Grid Reference: NM 366 977
The most mountainous of the Small Isles, Rum is a large island located south-west of Skye.
It has a varied topography and geology, with contrasting acid and basic rocks, providing a variety of habitats. These include montane grassland, dwarf-shrub heath, blanket mire, open waters, shingle and boulder beaches, maritime cliffs, grassland and heath, and some woodland, sand dunes and saltmarsh.
The island is awash with colour in the summer months and flowers to be found include a number of orchids. The list includes more common species such as heath spotted, fragrant and northern marsh orchids, but you might spot the rarer bog, frog, small white or lesser butterfly orchid.
In rugged areas of mountain and coastal habitat you may discover other nationally important flowering plants, including field gentian, arctic sandwort, pyramidal bugle, purple saxifrage, mountain avens, wood bitter-vetch and alpine penny-cress.
Ferns are well represented (44 species, 62% of UK total) and bryophytes (469 species, 45% of UK total). These thrive under Rum’s cool wet conditions, and together with around 400 species of lichens form dense ground mats or hang from trees and rocky outcrops along humid ravines and woodlands. There is quite a diversity, and many common species such as greater fork-moss, tree lungwort, common tamarisk-moss, maidenhair spleenwort, little shaggy-moss, common polypody, slender mouse-tail moss, greater whipwort and common striated feather-moss are all in great abundance in the immediate vicinity of Kinloch Village. Rare species found on the island include the nationally scarce black-tufted moss and the Skye bog-moss which is only found on Rum, Harris and Skye.

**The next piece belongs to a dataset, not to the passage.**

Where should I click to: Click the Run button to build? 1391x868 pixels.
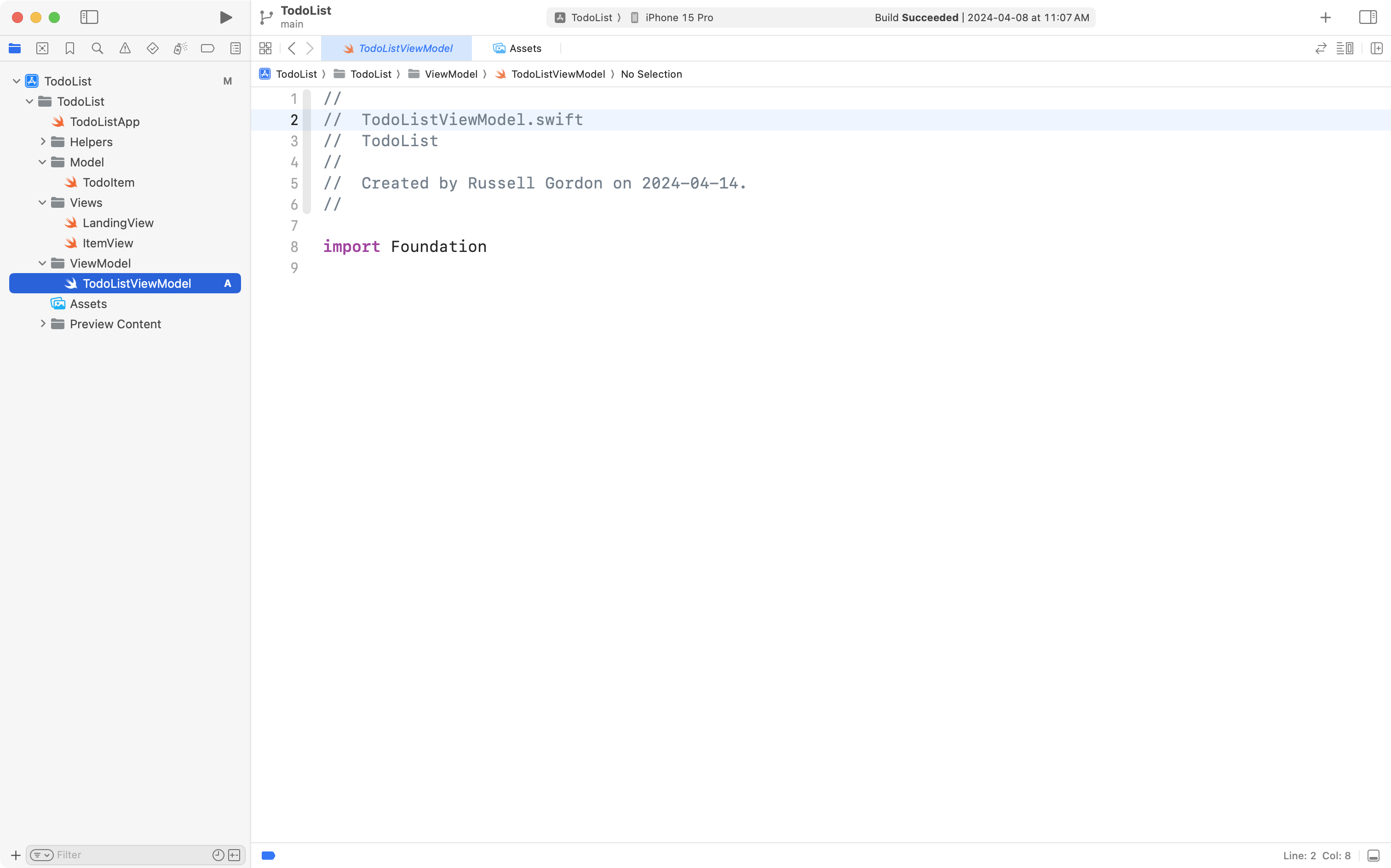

Approximately 900 species of fungi have also been recorded on the island with the greatest diversity in the semi-unimproved grassland. This habitat supports 25 species of colourful waxcap fungi, including internationally scarce varieties such as the goblet, spangle, earthy, slimy, nitrous and fibrous waxcaps. Other scarce species include the violet coral and olive earthtongue. Edible species such as the cep and chanterelle can be found around Kinloch. The classic red and white ‘fairytale’ mushrooms, fly agaric are also relatively common around Kinloch during early September.